We’re told McCarthyism was an era. A cautionary tale we outgrew. A moment when one reckless man went too far and paid the price. That story is comforting. And incomplete.

Joseph McCarthy didn’t invent the politics of fear; he demonstrated it. Others refined it. Many benefited from it. And long after his fall, the tactic continued to move, quietly, through American politics.

At its core, McCarthyism worked because it didn’t require truth. It relied on fear to do the work.:

·      Accusation replaced evidence

·      Guilt by association

·      Loyalty tests replaced debate

·      Public intimidation and reputational destruction

·      Delegitimization of institutions that resisted

The accusation itself was the punishment. Defending yourself made you look guilty. Asking for proof made you look disloyal. Weaponized fear did the rest.

McCarthy wasn’t alone. He never was. Ambitious figures in the early Cold War years learned quickly that suspicion was faster than persuasion.

·      Richard Nixon built his career by prosecuting alleged communists with relentless focus.

·      Ronald Reagan, as a Hollywood labor leader, cooperated in investigations that ended careers.

·      Strom Thurmond wrapped civil rights opposition in anti-communist language.

·      McCarthy’s chief counsel, Roy Cohn, perfected legal intimidation as a political weapon.

·      J. Edgar Hoover’s FBI provided surveillance, maintained files, and offered quiet institutional persuasion.

This wasn’t fringe behavior. It was a proving ground for the politics of fear.

How McCarthyism Was Defeated but Not Destroyed

McCarthyism didn’t collapse because Americans stopped being afraid. It collapsed because the tactic was exposed, on live television, long enough for people to recognize the pattern.

During the Army–McCarthy hearings, the country watched the bullying, the insinuations, the absence of evidence, and the casual destruction of reputations. Something shifted.

American Citizens were crucial in breaking the spell.

At one point during McCarthy’s smear campaign at the hearings, Joseph Welch, an attorney representing the U.S. Army, responded with a question that echoed across the country: “Have you no sense of decency, sir?”

That moment mattered because it named what people were already feeling. It reframed the conflict not as left versus right but as decency versus abuse.

Edward R. Murrow did something equally powerful. He didn’t argue with McCarthy. He let him speak uninterrupted and trusted the public to recognize the pattern. McCarthyism thrived on distortion. Transparency was lethal to it.

Equally important was the role of ordinary citizens. Teachers, union members, civil servants, artists, and veterans had endured years of intimidation.

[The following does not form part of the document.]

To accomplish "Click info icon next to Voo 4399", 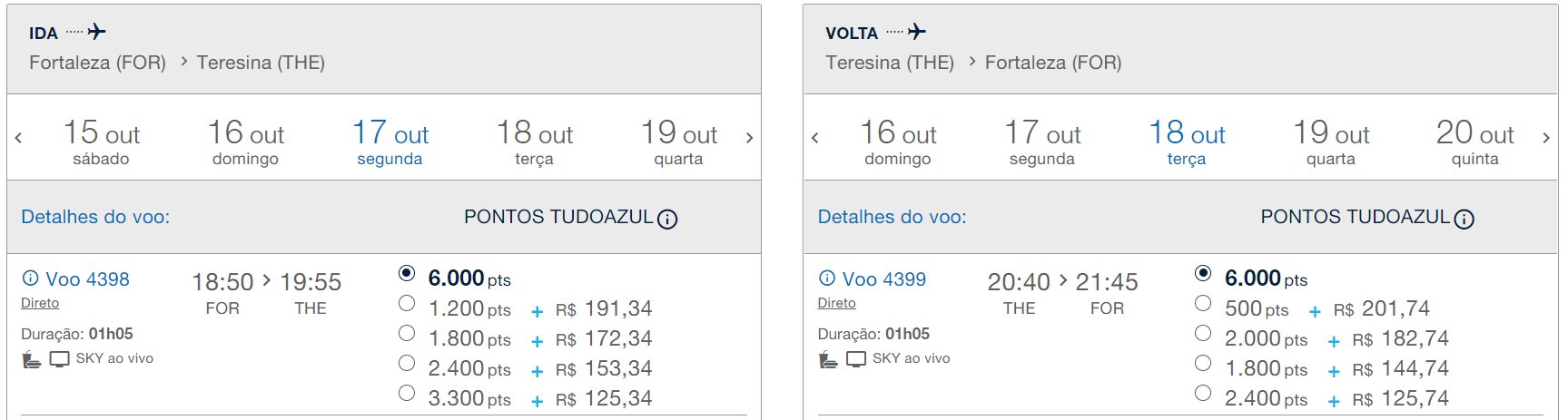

McCarthy was discredited, isolated, and contained. The Senate censured him not because it rejected the tactic, but because McCarthy had become politically inconvenient.

McCarthyism wasn’t over. It was contained.

Nixon: McCarthy-Era Tactics as Institutional Power

Richard Nixon’s rise started in the McCarthy era. In the late 1940s and early 1950s, Nixon made his name by pursuing alleged communists with relentless focus. He understood early that accusations created headlines, and headlines created power.

Where McCarthy bludgeoned, Nixon maneuvered. He wrapped suspicion in legal language.

As president, Nixon institutionalized McCarthyistic instincts: enemy lists, intelligence agency abuses, and the framing of dissent as subversion. The target was no longer communism alone but any challenge to authority.

Nixon proved that McCarthyism did not need spectacle to survive. It could be Institutional. Procedural. Quiet, at least for a while.

Reagan: Normalizing the Tactic Into Respectability

Ronald Reagan’s participation in McCarthy-era politics was less overt yet no less consequential. As a labor leader in Hollywood, Reagan cooperated with investigations that ruined careers. He learned that ideological conformity could be enforced without ever appearing cruel.

By the time Reagan reached national office, overt McCarthyism was taboo, but its moral framing remained intact. Reagan cast liberalism not as an alternative philosophy but as a threat to American identity. The language softened, but the structure remained.

McCarthyism under Reagan became normalized, at least for a few.

Bush: Mobilizing the Tactics to Public Life

George W. Bush showed how fear politics could operate entirely through policy. After 9/11, loyalty wasn’t demanded publicly; it was assumed.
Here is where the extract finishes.